The 2018 National Aging and Law Conference (NALC) offered an exciting mix of new and tried and true presenters who explored timely topics such as working with older clients during natural disasters, Medicaid work requirements, nursing home evictions, and more.
This year’s theme was Advocating for Aging with Dignity. The schedule reflected this with several program tracks that highlighted the role Law plays in protecting the dignity of older people.
Four plenaries focused on how to put theories into practice. The Elder Justice Coordinating Council in Action plenary produced by the National Center on Law and Elder Rights demonstrated how representatives from the different federal agencies coordinate Elder Justice initiatives. Practical Answers to Ethical Questions Arising in Elder Abuse Cases used a case-study approach to explore the issues and responsibilities involved in dealing with elder abuse. The Elderlaw Clinic (Canada) & Eldercaring Coordination (US): Similarities & Differences in Effectuating Participatory Justice plenary examined the evolving practice of using participatory justice concepts to resolve cases of elder abuse. Participatory justice solutions give the victim a voice and help restore their dignity. The Lightning-Round Plenary returned, featuring quick takes on critical issues.
NALC featured 30 workshops in six timeslots. There was an entire track of basic and advanced workshops produced by the National Center on Law and Elder Rights, aimed at providing a core curriculum for elder rights advocates.
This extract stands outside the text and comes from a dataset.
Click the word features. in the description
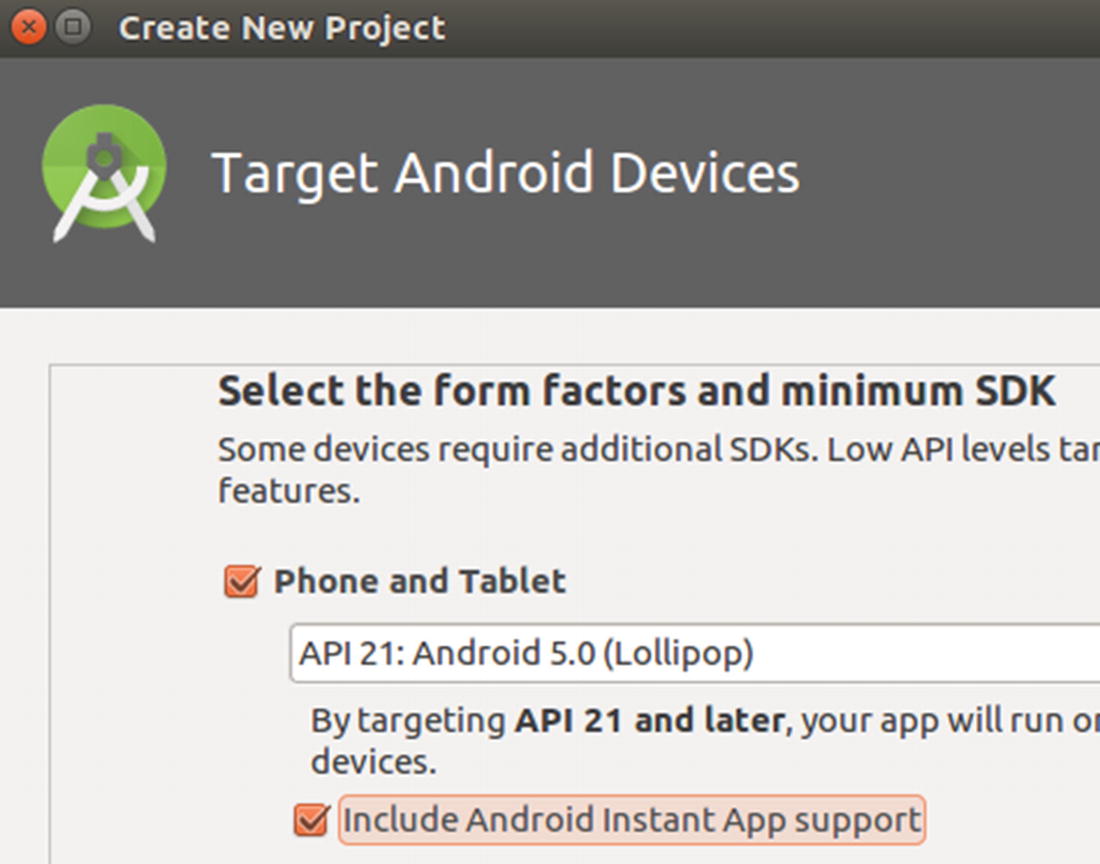Viewport: 1100px width, 864px height. [x=289, y=490]
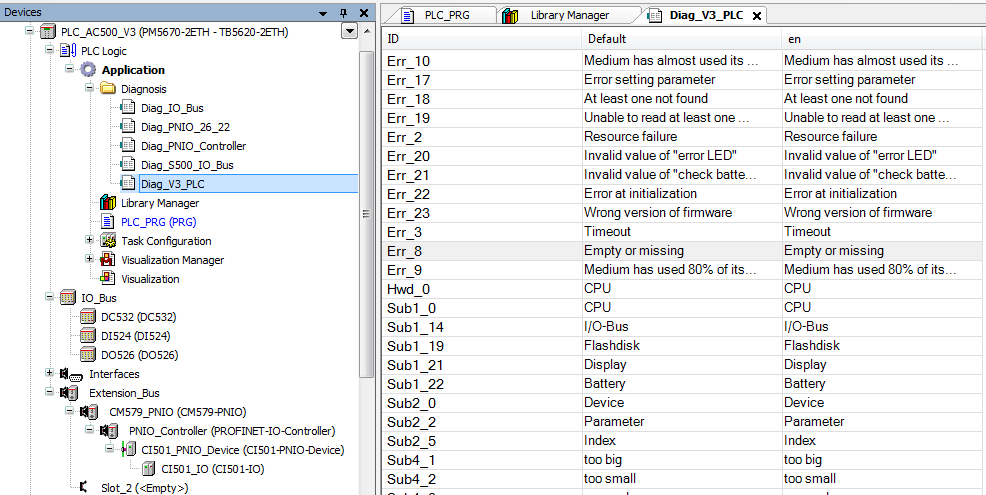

This year’s NALC was “back-to-back” with the 42nd Annual National Consumer Voice for Quality Long-Term Care Conference. The two conferences were held the same week, at the same hotel in Alexandria, Virginia. Many participants chose to stretch their stay to take part in both events.
This year’s NALC Pre-conference was Skills You Can Use: Practical Training for Advocates and Attorneys. The preconference included sessions on legal issue spotting, intake and referrals, interviewing of older adults, and legal ethics when counseling individuals with diminished capacity.